Из бассейна прибежали Марго с Лолитой:
— А вы почему одетые сидите? В театре, что ли? — и, выпив понемногу, ускакали назад.
— Андрюха, ты новенькое, что-нибудь записал? Пацаны на днях слушали, кассету затаскали. Хотели с тобой познакомиться.
— Кассета на Саянской в сумке лежит. Подарю потом.
— Я в киосках звукозаписи спрашивал — нет, говорят, такого. Ты под своей фамилией писался?
— Под своей. А насчёт того, что в продаже в Москве нет, так здесь, ты сам знаешь, какую музыку слушают.
Выпили ещё по одной.
— Надо будет за гитарой сгонять, попоём. Почему я сразу не сообразил? — хлопнул себя по лбу украинец. — Ну, ничего. Ещё не вечер. Пошли в сауну, — и, заржав, попытался сострить, — грязь смоем.
Мы разделись и, уже красные от выпитой водки, нырнули в жар парилки…
* * *
Я открыл глаза и увидел чужой потолок. Совершенно чужой потолок и больше ни-че-го. Не было никакого желания смотреть куда-либо ещё, кроме этого белого, средкими жёлтыми точками, потолка. Ох, где был я вчера… Эти слова из бессмертной песни Высоцкого затёртая пластинка воспроизводила снова и снова, не останавливаясь ни на секунду, в моей больной голове. И ещё видеоряд — баня, водка, водка, баня, какие-то люди, песни под гитару, водка, удалая езда в пьяном виде на автомобиле по ночной Москве, женщины, водка, и далее до бесконечности…
Я пошевелил руками и ногами. Левая рука упёрлась во что-то или в кого-то. Медленно повернул голову и увидел глаза. Открытые глаза, но не свои. Тьфу…
Некоторое время мы молча смотрели друг на друга. Наконец, я первым додумался спросить:
— Ты кто?
— Ло-ли-та, — по слогам произнесли глаза.
— А-а, комариха… — нервно засмеялся я.
— Какая ещё комариха? — удивились глаза.
— Та самая, — и снова уставился в потолок.
Несколько минут держалась пауза, затем Лолита наклонилась надо мной и тихо спросила:
— Андрей, ты что, меня совсем не помнишь?
— Тебя помню. Себя нет.
— Ну, это уже лучше. Это дело поправимое.
«Не комариха» перелезла через мои ноги, подошла голая к окну и раскрыла шторы. Ворвавшееся в комнату солнце больно ударило по глазам и мозгам. Я сделал невероятное усилие и приподнялся на локтях.
— А где Вадим?
— Дома, конечно. Где же ему ещё быть?
— А я где?
— А ты, мой милый, у меня, — девушка села на корточки возле кровати и, прижав подбородок к ладошкам, смотрела, не мигая.
— Принеси попить.
— Может быть, опохмелиться?
— Не знаю. Может и опохмелиться.
Лолита принесла из холодильника банку консервированного пива, которую я с жадностью опустошил.
— Ещё?
— Нет, лучше уж водки. Клин клином вышибают.
Она нашла и водку. Разлила её по рюмкам и выпила первой. Я долго настраивался, затем опрокинул в горло свою, запив апельсиновым соком. Стало легче. Повторил и почувствовал, как клещи, сжимающие голову, постепенно ослабевают, и ясность мыслей возвращается в мой помутившийся разум.

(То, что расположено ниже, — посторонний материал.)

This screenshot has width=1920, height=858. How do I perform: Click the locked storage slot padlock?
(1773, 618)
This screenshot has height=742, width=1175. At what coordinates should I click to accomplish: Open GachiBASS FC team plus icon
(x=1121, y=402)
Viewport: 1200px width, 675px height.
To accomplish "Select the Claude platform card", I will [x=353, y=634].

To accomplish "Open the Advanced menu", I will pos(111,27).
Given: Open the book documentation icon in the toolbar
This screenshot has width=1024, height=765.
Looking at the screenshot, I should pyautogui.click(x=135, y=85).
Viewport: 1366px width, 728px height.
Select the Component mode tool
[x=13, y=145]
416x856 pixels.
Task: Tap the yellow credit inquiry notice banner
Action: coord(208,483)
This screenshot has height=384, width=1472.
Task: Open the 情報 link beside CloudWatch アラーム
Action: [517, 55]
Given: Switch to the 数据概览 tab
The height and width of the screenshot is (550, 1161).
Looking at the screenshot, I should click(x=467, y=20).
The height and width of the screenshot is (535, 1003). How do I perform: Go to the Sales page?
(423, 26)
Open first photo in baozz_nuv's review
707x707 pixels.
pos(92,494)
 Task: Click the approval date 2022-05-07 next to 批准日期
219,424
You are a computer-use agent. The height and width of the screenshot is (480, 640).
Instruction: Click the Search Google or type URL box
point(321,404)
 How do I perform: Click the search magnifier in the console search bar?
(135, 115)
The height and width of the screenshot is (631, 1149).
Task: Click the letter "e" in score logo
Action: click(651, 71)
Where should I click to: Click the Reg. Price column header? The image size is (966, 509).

Зазвонил телефон. Лола, повернувшись ко мне спиной, нагнулась и сняла трубку:
— Андрей, Вадик спрашивает, как ты?
— А как он?
— Не очень… — снова заговорила в трубку, потом положила её на место и повернулась в мою сторону. — Сейчас он приедет. Опохмеляться.
— Понял.
Разглядывая её тёмные волосы и еврейские черты лица, я не мог понять — кого она мне напоминает? Персонаж какой пьесы или сказки. Или ещё кого-то.
— Лолита, между нами вчера что-нибудь было?
— А почему бы и нет?
Откинулся головой на подушку. Действительно, почему бы и нет?
Лола, помедлив минуту, улеглась под одеяло рядом и несколько раз провела рукой по «ёжику» на голове. Вот также вчера гладила мои волосы Марина. Вчера, сегодня, сегодня, вчера, завтра, послезавтра, год спустя… Нужно ещё опохмелиться. Я выпил третью рюмку и повернулся к женщине…
Спустя некоторое время, раздался звонок в дверь. «Выздоровевший мужчина» только что вышел из душа и уже облачился в тяжёлый махровый халат, любезно предоставленный хозяйкой дома. Приехал Вадим, соответственно с бутылкой в руке, и с порога начал рассказывать, как ему плохо, как вчера его уговорили выпить море этого дурацкого коньяка, и вот теперь он чувствует себя, что тот шахтёр после выработки рекордной нормы. И к тому же все его бросили. И он целое утро ездил по делам с опухшей головой. И сейчас непременно напьётся, потому как, никто его не любит.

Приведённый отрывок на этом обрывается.